» TASKS AND EXERCISES
• 1. Reproduce the passage of the article on the dockworker dispute from "Ships backing up" to "hit double figures.", without alteration.
• 2. Answer the following questions using the article on the dockworker dispute.
(a) Since what date have the YM Worth and the Ever Legend been at Oakland quaysides?
(b) What is the capacity of the COSCO Oceania, in teu?
(c) In what year did the last major period of dockworker industrial action occur?

*** SOURCE TEXT Section Begins ***

San Francisco Bay Blues: Oakland suffering the most from dockworker dispute

Date: Thursday, June 8, 2023
Source: Splash 24/7

Ships backing up at Californian anchorages are now becoming clear for all supply chain specialists to see as reports grow of boxships suffering delays entering and leaving the ports of Oakland, Long Beach and Los Angeles on the back of industrial action taken by dockworkers over the past week.

The situation is most acute in the waters of San Francisco Bay where the number of containerships queueing up for berths to open at the port of Oakland has now hit double figures.

Some ships moored at the port are taking far longer to leave than in normal operating times. Both the 13,892 teu YM Worth and the 8,000 teu Ever Legend have been at Oakland quaysides since June 2, for instance.

Further south, the situation is also worsening at the San Pedro Ports Complex with many ships delayed from entering and leaving. The 10,020 teu COSCO Oceania, for instance, has been stuck at a terminal in Long Beach since June 1, the COSCO Portugal also marooned nearby since May 31, while the Maersk Evora has been in situ in Los Angeles since May 29, and the YM Unicorn has been parked nearby since May 31.

There is some good news, however, for worried shippers who have recent memories of covid-inspired queues or the backlog of vessels that built in the last major period of dockworker industrial action back in 2015.

*** SOURCE TEXT Section Ends ***
*** PROVIDED DATA Section Begins ***

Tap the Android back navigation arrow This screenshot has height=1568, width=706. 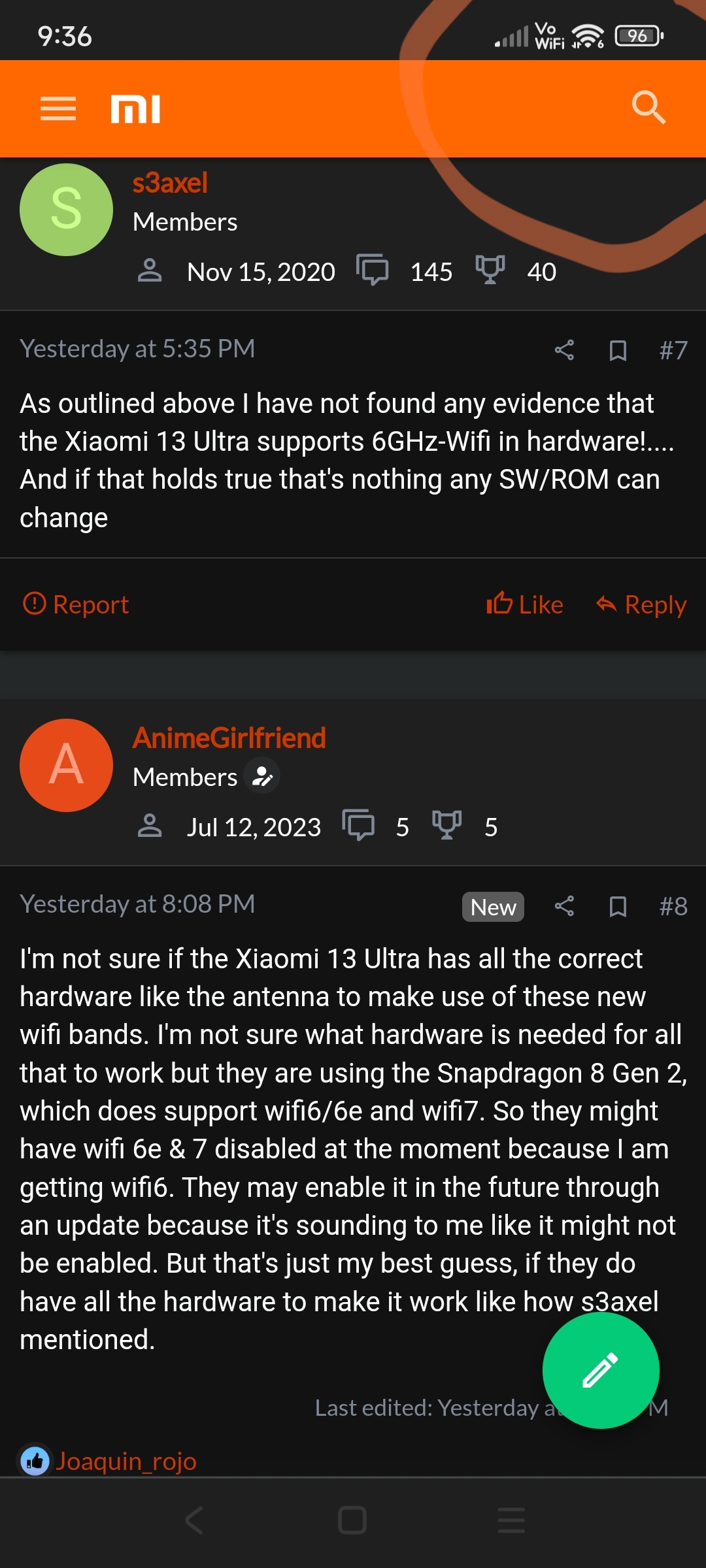(x=194, y=1520)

*** PROVIDED DATA Section Ends ***

» SET OF ANSWERS
• 1.
Ships backing up at Californian anchorages are now becoming clear for all supply chain specialists to see as reports grow of boxships suffering delays entering and leaving the ports of Oakland, Long Beach and Los Angeles on the back of industrial action taken by dockworkers over the past week.

The situation is most acute in the waters of San Francisco Bay where the number of containerships queueing up for berths to open at the port of Oakland has now hit double figures.

• 2.
(a) June 2
(b) 10,020 teu
(c) 2015